- **ASSIGNED TASK**: Filter this data down to the lines that hold "legend", and copy them.

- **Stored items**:
···

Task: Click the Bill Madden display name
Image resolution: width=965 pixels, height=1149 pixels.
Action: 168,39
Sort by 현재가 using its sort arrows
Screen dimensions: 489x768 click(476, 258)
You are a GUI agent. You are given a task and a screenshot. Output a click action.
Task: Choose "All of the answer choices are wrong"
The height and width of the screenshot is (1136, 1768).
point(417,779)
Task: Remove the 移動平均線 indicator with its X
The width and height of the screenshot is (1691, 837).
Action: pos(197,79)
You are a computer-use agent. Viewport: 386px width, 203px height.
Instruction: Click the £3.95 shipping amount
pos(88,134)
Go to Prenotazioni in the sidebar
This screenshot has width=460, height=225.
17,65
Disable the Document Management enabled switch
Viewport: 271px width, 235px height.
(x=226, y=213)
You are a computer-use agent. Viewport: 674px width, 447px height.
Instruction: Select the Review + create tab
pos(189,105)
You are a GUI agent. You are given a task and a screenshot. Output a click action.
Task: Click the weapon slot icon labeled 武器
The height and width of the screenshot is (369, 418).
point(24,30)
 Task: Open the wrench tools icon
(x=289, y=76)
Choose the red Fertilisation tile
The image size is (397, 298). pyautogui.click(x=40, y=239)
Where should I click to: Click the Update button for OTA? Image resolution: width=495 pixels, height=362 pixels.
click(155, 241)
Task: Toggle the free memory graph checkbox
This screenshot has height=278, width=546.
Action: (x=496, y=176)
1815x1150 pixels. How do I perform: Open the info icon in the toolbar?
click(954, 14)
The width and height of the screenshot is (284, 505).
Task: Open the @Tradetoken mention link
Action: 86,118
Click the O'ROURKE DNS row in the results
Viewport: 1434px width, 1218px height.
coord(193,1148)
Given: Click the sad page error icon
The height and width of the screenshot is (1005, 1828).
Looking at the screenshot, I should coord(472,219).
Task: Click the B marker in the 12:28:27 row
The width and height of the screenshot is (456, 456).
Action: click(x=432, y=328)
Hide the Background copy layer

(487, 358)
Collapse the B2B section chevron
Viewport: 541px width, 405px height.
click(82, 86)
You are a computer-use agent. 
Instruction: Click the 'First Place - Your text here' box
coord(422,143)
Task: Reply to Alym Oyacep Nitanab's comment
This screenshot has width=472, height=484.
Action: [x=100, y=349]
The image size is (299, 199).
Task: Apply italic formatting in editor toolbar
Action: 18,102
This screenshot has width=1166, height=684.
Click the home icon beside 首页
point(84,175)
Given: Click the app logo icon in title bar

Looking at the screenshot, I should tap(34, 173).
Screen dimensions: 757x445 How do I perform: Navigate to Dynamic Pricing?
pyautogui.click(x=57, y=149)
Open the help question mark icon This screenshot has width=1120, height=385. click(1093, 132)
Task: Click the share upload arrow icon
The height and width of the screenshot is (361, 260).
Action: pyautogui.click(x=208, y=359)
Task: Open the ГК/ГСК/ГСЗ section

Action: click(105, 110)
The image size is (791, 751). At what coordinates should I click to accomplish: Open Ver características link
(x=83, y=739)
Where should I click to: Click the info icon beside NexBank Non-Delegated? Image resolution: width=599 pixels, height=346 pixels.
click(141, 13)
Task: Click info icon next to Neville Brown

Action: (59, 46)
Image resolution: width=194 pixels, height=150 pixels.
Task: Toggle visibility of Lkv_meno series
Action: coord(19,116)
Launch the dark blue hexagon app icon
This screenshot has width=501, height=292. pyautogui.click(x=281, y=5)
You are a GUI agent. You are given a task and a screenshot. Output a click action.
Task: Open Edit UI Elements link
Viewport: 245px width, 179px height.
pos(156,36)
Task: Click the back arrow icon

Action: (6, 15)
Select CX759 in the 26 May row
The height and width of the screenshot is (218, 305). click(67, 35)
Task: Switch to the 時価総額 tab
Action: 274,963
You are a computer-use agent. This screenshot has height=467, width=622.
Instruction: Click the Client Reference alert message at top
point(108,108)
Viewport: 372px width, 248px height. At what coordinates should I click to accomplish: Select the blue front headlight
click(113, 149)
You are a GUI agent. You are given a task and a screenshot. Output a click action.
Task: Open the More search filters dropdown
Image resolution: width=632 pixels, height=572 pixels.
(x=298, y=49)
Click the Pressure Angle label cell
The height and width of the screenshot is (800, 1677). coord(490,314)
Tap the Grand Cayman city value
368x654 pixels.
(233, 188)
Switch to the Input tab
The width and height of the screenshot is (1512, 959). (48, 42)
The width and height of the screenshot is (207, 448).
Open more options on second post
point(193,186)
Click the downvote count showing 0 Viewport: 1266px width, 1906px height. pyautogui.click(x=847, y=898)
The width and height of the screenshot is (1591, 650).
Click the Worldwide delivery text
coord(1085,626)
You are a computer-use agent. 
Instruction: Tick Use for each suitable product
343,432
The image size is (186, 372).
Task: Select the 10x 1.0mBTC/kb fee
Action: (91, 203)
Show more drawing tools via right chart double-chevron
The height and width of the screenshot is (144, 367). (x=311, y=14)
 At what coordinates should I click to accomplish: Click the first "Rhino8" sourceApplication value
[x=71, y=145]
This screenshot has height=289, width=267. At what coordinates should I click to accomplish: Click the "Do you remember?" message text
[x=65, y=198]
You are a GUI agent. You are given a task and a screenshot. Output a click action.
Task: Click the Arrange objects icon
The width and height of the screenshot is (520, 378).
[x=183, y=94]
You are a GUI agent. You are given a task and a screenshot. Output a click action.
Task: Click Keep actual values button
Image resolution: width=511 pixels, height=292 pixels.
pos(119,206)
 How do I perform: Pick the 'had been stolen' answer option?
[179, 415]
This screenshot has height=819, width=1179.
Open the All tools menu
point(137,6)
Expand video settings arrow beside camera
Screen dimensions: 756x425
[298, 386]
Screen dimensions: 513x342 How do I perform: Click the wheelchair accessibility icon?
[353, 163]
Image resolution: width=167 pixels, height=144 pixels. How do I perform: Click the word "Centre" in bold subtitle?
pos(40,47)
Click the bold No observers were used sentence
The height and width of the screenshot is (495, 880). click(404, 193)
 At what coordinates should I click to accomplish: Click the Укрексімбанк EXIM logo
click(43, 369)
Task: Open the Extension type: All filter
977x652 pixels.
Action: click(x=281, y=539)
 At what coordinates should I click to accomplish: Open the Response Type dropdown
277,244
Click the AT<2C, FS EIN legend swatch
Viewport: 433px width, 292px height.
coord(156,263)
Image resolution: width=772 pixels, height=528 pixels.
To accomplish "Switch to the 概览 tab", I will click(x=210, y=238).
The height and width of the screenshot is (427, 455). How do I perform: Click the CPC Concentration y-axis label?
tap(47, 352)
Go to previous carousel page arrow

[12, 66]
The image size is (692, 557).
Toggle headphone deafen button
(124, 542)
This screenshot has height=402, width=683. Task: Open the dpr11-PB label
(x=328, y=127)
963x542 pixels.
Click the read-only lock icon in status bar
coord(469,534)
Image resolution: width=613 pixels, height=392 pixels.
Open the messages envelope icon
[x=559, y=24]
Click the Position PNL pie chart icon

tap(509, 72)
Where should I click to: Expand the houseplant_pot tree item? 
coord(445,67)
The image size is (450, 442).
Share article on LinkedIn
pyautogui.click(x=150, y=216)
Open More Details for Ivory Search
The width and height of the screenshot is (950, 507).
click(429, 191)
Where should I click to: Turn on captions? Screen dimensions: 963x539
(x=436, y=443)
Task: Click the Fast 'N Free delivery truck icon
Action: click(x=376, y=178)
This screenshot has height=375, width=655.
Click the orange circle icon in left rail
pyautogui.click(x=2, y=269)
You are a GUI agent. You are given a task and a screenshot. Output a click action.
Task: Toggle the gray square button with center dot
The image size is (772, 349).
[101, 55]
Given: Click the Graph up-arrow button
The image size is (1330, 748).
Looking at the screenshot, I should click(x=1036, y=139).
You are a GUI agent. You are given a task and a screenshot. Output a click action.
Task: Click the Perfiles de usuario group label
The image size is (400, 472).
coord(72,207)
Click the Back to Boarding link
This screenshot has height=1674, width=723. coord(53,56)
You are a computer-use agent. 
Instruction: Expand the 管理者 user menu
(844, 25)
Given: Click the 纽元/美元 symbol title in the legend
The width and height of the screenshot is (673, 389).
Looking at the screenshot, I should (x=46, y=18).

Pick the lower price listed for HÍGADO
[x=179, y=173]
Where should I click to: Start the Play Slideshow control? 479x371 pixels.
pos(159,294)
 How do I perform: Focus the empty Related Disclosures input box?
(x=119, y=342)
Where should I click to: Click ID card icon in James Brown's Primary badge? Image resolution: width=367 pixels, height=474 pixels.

···

- **SOLUTION TO THE PROBLEM**:
Click the AT<2C, FS EIN legend swatch
Given: Click the 纽元/美元 symbol title in the legend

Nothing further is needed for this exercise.